**TASK DIRECTIONS:** Search each line of the data for the word "Baden"; copy every line where it is found.

[Records from a data source]
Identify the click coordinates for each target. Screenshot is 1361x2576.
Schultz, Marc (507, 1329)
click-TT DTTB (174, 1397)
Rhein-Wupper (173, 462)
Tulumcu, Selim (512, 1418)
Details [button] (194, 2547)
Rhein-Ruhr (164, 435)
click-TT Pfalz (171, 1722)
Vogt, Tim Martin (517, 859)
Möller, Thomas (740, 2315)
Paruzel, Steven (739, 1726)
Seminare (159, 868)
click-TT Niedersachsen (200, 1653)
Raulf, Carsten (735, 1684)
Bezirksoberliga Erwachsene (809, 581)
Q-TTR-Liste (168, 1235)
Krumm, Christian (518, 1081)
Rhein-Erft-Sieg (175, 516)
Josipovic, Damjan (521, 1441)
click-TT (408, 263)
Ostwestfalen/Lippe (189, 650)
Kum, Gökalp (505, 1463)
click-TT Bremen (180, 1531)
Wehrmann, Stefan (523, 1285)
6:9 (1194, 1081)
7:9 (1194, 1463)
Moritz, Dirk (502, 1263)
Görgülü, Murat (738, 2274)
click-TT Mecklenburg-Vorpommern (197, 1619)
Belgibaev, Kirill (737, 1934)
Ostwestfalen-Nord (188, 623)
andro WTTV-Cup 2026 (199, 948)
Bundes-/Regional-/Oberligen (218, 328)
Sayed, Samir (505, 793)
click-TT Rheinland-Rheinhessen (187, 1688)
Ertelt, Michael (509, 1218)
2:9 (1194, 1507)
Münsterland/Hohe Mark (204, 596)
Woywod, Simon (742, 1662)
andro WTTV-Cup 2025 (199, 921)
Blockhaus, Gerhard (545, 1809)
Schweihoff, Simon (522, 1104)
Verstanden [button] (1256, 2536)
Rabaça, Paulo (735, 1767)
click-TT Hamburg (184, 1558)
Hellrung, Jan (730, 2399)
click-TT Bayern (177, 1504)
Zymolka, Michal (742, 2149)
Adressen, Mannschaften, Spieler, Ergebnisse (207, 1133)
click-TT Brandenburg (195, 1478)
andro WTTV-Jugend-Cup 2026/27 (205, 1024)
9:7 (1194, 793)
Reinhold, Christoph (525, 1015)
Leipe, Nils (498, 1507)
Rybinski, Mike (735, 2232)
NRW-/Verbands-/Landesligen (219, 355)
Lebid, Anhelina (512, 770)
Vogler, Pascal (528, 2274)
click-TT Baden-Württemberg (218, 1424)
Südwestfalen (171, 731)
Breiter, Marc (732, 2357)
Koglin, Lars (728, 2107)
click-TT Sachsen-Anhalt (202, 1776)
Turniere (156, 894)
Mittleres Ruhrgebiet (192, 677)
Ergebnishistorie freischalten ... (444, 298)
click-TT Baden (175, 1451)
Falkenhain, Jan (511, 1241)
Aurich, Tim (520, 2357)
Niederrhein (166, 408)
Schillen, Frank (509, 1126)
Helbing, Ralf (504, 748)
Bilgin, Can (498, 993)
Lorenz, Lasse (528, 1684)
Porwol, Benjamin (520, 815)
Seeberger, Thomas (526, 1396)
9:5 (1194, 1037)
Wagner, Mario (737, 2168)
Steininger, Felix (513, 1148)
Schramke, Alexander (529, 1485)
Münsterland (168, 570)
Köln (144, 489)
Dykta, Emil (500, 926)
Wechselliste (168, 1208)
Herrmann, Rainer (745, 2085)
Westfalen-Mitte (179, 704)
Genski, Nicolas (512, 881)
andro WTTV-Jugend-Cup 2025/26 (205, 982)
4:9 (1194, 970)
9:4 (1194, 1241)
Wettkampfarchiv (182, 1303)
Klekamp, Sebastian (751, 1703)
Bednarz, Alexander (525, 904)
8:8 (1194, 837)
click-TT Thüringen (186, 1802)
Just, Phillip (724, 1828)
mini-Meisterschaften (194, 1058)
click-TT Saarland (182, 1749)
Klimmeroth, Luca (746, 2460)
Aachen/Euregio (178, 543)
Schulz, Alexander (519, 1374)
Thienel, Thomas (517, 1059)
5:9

**TASK RESULT:**
click-TT Baden-Württemberg (218, 1424)
click-TT Baden (175, 1451)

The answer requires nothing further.